Why Would You Avoid Eggs?
- You want to avoid salmonella, a foodborne illness. More than 100,000 Americans are poisoned by salmonella from eggs. Your risk becomes real when it comes to conventional eggs versus the eggs from your backyard chickens.
- Eggs can increase your mortality rate. A 20-year study following 20,000 doctors showed that people who ate 1 egg a day had higher mortality rates than those who didn’t.
- Eggs may be as bad as smoking. According to a study, eating eggs leads to carotid artery plaque build-up just as bad as the build-up caused by smoking.
- You may avoid eggs for ethical reasons. As a result of egg consumption, 200 million male chickens are being killed in the U.S. alone. Cage-free and organic is not always better either. Organic eggs that come from cage-free chickens fed with an organic diet is still not cruelty-free. If eating cruelty-free and not harming animals is your concern, you may opt to avoid eggs altogether.
- You have an allergy or sensitivity to eggs. Food sensitivities, food intolerances and food allergies are on a rise and sensitivity (or allergy) to eggs is one of the most common. Obviously, if your body is not happy with eggs, you want to avoid them.
How Can You Replace Eggs?
Fortunately, replacing eggs in recipes is easy as pie. Check out these egg alternatives below and how to use them.
1 Egg Equals:
- ½ Banana, mashed: Use this in pancakes, cakes, breads and other sweet desserts. Using ripe bananas will add extra sweetness.
- ¼ cup applesauce or mashed pears: Use this in breads, cakes and brownies. Don’t use more than ¼ cup total, otherwise your mix will be too runny.
- Flax eggs: 2.5 ground flax mixed with 3 tbsp of water. Set it in the fridge for about 10 minutes before using it. Use it in granola bars, smoothies, or when baking. It adds a nutty taste and an earthy texture to your recipe.
- Chia eggs: 1 tbsp ground chia seeds mixed with 3 tbsp of water. Set it in the fridge for about 10 minutes before using it. Use it in granola bars, smoothies, or baked goods. It binds your ingredients together well adding extra omegas.
- 1 Tbsp of coconut oil mixed with 2 tsp baking powder and 2 tsp of water: This is great for gluten-free baking. It adds extra fat and anti-inflammatory properties to your recipe, but also takes practice to work with.
- ¼ cup pureed prunes: Use it in breads, brownies and other baked goods. It adds extra sweetness and is great for your digestion too.
- ¼ cup pumpkin, mashed (or BPA-free canned pumpkin): Use it in breads and brownies. It can be a bit heavy.
- ¼ cup of potato, cooked and mashed: You can use sweet potato too. This is great for savory dishes, but can be heavy.
- 1 tbsp of agar mixed with 1 tbsp of water, whipped and cooled: It is frequently used in gluten-free baking. It only replaces the egg white, not the entire egg.

### Stated exercise A
According to the egg-replacement text, which part of the egg does the agar mixture replace?

### Information shown

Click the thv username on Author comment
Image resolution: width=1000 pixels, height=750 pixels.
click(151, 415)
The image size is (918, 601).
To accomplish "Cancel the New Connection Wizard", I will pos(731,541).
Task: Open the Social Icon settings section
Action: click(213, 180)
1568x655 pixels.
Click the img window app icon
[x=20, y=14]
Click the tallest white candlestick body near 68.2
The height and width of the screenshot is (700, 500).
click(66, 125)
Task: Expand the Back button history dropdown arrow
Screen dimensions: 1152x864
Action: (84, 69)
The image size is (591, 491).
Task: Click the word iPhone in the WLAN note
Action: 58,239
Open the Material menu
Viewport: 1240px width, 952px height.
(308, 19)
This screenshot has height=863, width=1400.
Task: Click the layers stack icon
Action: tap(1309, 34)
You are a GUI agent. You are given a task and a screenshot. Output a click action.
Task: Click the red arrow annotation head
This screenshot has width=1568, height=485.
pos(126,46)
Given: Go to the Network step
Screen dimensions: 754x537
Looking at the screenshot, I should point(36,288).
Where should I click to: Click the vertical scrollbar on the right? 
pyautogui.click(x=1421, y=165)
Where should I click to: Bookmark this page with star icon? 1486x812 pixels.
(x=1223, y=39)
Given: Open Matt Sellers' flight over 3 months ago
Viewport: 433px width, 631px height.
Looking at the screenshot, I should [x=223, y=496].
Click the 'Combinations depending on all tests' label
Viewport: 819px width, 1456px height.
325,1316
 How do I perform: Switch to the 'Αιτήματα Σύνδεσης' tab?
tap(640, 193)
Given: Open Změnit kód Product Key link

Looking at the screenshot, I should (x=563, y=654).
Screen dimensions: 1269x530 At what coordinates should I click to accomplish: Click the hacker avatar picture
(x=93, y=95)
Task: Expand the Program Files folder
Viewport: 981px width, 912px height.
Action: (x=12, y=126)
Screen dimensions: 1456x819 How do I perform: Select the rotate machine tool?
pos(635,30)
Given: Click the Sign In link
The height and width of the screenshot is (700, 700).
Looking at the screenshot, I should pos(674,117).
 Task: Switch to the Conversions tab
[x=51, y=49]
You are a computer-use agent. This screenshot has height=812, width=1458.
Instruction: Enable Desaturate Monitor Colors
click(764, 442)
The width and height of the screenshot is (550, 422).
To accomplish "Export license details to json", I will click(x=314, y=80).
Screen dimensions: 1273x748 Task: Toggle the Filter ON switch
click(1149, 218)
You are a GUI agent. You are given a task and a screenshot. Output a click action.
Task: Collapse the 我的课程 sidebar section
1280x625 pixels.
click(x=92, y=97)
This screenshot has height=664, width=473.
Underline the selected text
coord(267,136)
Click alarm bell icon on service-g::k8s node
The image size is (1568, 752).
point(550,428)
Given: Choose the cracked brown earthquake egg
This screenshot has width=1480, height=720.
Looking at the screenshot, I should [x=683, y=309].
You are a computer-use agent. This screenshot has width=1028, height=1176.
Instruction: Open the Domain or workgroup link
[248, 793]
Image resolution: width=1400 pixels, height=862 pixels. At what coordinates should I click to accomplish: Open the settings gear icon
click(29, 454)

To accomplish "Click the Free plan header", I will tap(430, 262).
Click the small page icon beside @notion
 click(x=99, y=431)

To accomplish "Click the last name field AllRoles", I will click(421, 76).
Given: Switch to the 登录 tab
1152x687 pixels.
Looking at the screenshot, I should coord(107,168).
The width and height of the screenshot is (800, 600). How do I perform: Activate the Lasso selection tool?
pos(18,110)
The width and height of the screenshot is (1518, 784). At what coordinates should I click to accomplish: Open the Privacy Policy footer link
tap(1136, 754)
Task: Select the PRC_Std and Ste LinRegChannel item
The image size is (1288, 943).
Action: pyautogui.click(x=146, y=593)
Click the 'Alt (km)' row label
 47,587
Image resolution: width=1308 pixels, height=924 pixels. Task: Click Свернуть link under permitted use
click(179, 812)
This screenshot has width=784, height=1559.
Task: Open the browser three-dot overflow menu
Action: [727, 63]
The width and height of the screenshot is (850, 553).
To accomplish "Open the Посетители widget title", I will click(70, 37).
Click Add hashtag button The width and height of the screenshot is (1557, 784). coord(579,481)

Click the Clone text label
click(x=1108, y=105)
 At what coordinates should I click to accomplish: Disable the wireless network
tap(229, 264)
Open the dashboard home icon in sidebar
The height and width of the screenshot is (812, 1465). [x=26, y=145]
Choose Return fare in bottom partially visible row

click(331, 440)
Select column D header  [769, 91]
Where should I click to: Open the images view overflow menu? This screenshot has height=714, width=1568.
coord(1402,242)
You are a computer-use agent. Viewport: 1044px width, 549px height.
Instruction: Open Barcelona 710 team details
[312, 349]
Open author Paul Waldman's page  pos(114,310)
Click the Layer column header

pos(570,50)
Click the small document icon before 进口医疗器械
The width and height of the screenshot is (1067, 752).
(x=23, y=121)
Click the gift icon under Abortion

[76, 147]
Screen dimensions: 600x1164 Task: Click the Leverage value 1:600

### Stated exercise B
Which lines of the entries above contain the word "menu"? Copy each one.

### Task solution A
Only the egg white, not the entire egg.

### Task solution B
Open the Material menu
Task: Open the browser three-dot overflow menu
Where should I click to: Open the images view overflow menu? This screenshot has height=714, width=1568.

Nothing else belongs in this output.